*USING THE INFORMATION:*
(a) List every fear named in the passage on advertising and consumer fears in the sentences that begin with "Afraid of".
(b) Translate this sentence from the passage on advertising and consumer fears into Spanish: "Although people may claim to be immune to advertising, the constant bombardment of advertising works like Nazi propaganda."

People are literally afraid that they can die at any moment, so why not have a nice time before kicking the bucket? You could get hit by a bus tomorrow, so why not enjoy a hot rod now? Another fear is that we lay dying, we look back on life and see everything we always longed for by never got.
The consumer may even fear being robbed and so spend all of his money so that the real or imaginary thief can't have any. For example, in some welfare programs, the recipient is not allowed to have a savings account of over $200, or lose what little benefits they have. If the recipient cannot find a job, then there is a genuine fear that savings will equal no chance for survival in the near future.
Playing Off Fears
All businesses and most politicians play off consumers' fears about themselves, about their looks, their social standing and their mortality. Afraid of not being attractive to the opposite sex? Buy our product and get laid. Afraid of getting cancer? Buy our product and be safe. Afraid of getting scammed? By two of our products and be doubly safe.
Although people may claim to be immune to advertising, the constant bombardment of advertising works like Nazi propaganda. You hear it for so long, you start to believe it, especially if the product or service helps alleviate any fear you may have.

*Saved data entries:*
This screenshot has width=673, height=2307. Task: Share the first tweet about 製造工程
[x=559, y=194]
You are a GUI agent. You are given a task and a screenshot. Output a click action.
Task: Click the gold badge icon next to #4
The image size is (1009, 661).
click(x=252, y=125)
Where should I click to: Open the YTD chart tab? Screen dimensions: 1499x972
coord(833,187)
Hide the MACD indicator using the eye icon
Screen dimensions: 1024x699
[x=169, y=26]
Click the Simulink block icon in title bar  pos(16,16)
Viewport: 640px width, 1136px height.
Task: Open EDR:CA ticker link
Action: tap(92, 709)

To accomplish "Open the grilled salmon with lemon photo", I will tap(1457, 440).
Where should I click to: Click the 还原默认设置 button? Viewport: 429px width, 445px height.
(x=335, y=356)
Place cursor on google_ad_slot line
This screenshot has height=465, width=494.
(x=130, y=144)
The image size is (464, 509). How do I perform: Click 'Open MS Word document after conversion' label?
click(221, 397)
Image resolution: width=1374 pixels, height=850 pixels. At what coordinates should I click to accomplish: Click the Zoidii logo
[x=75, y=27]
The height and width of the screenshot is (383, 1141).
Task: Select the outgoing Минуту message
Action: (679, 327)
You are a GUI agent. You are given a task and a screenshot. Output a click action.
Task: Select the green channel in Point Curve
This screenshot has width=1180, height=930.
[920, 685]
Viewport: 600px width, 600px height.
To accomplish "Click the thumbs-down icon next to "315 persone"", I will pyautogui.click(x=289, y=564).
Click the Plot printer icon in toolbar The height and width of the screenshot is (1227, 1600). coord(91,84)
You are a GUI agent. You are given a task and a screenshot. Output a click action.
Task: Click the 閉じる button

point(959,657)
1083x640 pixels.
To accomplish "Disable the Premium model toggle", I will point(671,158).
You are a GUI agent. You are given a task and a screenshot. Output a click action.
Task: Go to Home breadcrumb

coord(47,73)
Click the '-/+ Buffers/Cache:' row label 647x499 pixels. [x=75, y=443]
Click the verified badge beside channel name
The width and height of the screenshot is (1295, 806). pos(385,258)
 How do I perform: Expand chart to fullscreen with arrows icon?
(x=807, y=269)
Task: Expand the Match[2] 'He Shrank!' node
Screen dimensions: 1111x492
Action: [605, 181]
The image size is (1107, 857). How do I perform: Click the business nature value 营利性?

*RESULTS OF THE EXERCISE:*
(a)
- not being attractive to the opposite sex
- getting cancer
- getting scammed

(b) Aunque la gente afirme ser inmune a la publicidad, el bombardeo constante de publicidad funciona como la propaganda nazi.